Scharf: 12 Arbeitsstunden am Tag sollen möglich sein

12 Arbeitsstunden am Tag, 48 Arbeitsstunden pro Woche: Bayerns Sozialministerin Ulrike Scharf fordert flexibleren Arbeitszeiten auf freiwilliger Basis.

Ulrike Scharf (CSU) spricht. Bild: Peter Kneffel/dpa/Archivbild
Ulrike Scharf (CSU) spricht.

Bayerns Sozialministerin Ulrike Scharf (CSU) hat anlässlich der Eröffnung der Sozialmesse Consozial 2022 am Mittwoch in Nürnberg ihrer Forderung nach flexibleren Arbeitszeiten Nachdruck verliehen. „Wir müssen offen über eine längere Arbeitszeit an einzelnen Tagen von bis zu 12 Stunden und eine Wochenarbeitszeit von 48 Stunden diskutieren - flexibel und auf freiwilliger Basis der Beschäftigten“, sagte Scharf.

„Ich fordere ein modernes, flexibles Arbeitszeitgesetz für die Sozialwirtschaft“, sagte die Ministerin. Dazu müssten alle Beteiligten an einen Tisch - Arbeitnehmer, Arbeitgeber, Gewerkschaften und Politik. „Wir müssen neue Wege gehen“, sagte Scharf.

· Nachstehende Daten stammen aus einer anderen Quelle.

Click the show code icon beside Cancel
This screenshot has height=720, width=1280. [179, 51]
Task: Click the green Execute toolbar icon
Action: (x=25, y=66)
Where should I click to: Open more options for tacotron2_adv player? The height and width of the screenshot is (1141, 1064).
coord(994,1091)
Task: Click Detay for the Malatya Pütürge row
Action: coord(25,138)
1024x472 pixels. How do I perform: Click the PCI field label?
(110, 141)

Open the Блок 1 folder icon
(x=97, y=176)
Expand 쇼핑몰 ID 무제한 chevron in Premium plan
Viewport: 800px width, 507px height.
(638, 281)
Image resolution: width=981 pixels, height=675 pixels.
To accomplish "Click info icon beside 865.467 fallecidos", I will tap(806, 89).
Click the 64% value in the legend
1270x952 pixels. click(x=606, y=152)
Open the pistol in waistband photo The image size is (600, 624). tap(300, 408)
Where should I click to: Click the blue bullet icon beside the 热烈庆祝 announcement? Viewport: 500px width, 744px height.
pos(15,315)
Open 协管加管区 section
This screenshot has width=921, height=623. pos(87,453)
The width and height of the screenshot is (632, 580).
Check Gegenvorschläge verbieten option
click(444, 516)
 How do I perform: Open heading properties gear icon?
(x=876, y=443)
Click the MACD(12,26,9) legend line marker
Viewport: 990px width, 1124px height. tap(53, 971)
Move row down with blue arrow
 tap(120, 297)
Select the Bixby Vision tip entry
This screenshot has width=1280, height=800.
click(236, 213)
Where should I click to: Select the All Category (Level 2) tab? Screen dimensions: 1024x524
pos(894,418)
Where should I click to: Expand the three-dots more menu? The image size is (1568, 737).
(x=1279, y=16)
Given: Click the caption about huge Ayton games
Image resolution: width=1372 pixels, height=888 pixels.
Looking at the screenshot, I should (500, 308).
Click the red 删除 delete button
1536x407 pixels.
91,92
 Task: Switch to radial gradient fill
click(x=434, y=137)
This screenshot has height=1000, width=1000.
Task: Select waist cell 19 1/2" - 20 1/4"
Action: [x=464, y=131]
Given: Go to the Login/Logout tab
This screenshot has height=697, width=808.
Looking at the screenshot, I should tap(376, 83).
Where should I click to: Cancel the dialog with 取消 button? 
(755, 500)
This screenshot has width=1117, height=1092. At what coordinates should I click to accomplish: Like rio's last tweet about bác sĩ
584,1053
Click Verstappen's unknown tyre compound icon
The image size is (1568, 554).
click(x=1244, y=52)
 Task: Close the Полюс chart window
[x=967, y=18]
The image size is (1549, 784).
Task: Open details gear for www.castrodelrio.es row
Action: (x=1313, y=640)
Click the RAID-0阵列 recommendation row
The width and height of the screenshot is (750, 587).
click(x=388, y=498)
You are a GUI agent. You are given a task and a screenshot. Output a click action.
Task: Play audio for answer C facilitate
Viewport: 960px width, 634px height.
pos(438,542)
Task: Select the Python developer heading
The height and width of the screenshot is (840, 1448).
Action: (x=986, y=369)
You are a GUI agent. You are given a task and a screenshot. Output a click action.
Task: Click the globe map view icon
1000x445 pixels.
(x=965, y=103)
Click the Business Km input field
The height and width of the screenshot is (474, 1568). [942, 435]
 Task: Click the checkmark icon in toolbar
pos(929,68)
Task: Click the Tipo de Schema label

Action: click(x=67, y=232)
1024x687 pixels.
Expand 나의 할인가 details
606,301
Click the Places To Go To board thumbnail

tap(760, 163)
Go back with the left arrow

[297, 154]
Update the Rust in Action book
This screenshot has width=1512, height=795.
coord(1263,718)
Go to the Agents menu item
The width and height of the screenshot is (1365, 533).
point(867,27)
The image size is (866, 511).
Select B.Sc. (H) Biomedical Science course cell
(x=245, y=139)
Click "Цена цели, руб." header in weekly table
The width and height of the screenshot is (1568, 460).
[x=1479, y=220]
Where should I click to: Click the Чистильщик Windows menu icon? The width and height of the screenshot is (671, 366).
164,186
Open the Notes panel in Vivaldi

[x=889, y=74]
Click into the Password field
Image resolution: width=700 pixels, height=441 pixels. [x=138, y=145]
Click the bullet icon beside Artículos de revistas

„Die Sozialwirtschaft ist mit rund 450 000 Beschäftigten einer der bedeutendsten Wirtschaftsfaktoren in Bayern“, sagte die Ministerin. Sie lebe von den Beschäftigen, die mit Kopf, Herz und Verstand tätig seien. „Niemand soll mehr arbeiten - aber wir müssen die Strukturen dringend erneuern und Flexibilität gewährleisten“, fügte sie hinzu. Gesundheits- und Arbeitsschutz seien maßgebend.